Dan yang amat membanggakan selama menjadi pemimpin Desa, kesejahteraan warga naik drastis. Panen warga yang tadi setahun hanya dua kali di era kepemimpinan Matliluk menjadi 3 kali setahun. harga gabah dari petani juga dibeli dengan harga yang pantas. Tidak merugikan petani. Petani juga diberi bantuan alat-alat pertanian yang semi moderen untuk membantu peningkatan kwalitas pertanian warga. Ada juga pasar tani tempat kegiatan jual beli para petani. Pendek kata di era kepemimpinan Matliluk warga Desa sejahtera.

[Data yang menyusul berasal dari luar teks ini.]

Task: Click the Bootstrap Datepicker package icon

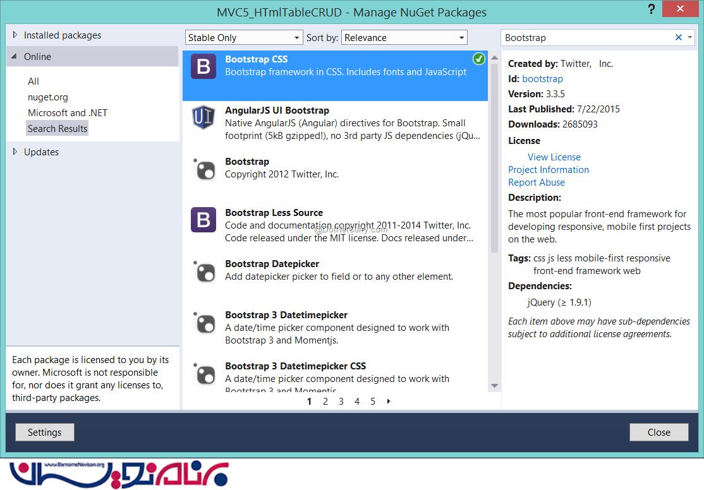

Pendapatan perkapita warga Desa naik. Kendaraan roda dua dan empat mulai mengiasi lalau lalang di jalana Desa yang makin mulus. Beberapa kali Pemerintah Desa mendapat penghargaan dari pemerintah pusat.

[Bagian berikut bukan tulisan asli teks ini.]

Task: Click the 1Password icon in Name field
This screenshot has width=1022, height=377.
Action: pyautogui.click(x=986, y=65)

” Kalau kita mau jujur dengan nurani, memang di era kepemimpinan Matliluk Desa ini tenang dan damai. Tak ada kekerasan.  Masyarakat sejahtera. Saya juga merasakan saat masih sekolah,” ujar Roy tokoh pemuda Desa.

” Iya sih. Cuma di era kepemimpinan beliau kalau kita mengkritisi langsung dilaporkan kepada aparat keamanan. Buktinya ayah saya pernah mendekam di sel gara-gara mengkritisi kebijakan beliau,” sahut Akang.

” Karena ayahmu mengkritisi kebijakan beliau yang mau membangun sebuah sekolah di dekat Kantor Desa. jauh dari pemukiman. Ternyata tujuannnya untuk perluasan Desa,” jawab warga yang lain.

” Dan kini baru kita rasakan produk beliau. Memang kadangala kita baru merasakan hasil perjuangan pemimpin ketika pemimpin itu tidak bersama kita lagi. Dan kita bisa membandingkannya dengan kepemimpinan kini,” sambung Roy. Semua warga terdiam.

Warga Desa sontak kaget ketika mendengar kabar bahwa pemberian gelar untuk Matliluk dari yayasan Nasional ditunda. Mareka para warga amat menyayangkan gagalnya Matliluk mendapat gelar bergengsi itu karena mareka berasumsi bahwa Matliluk memang pantas mendapat gelar dan penghargaan itu mengingat hingga kini kontribusi yang diberikan Matliluk saat menjabat sebagai Kades masih mareka nikmati.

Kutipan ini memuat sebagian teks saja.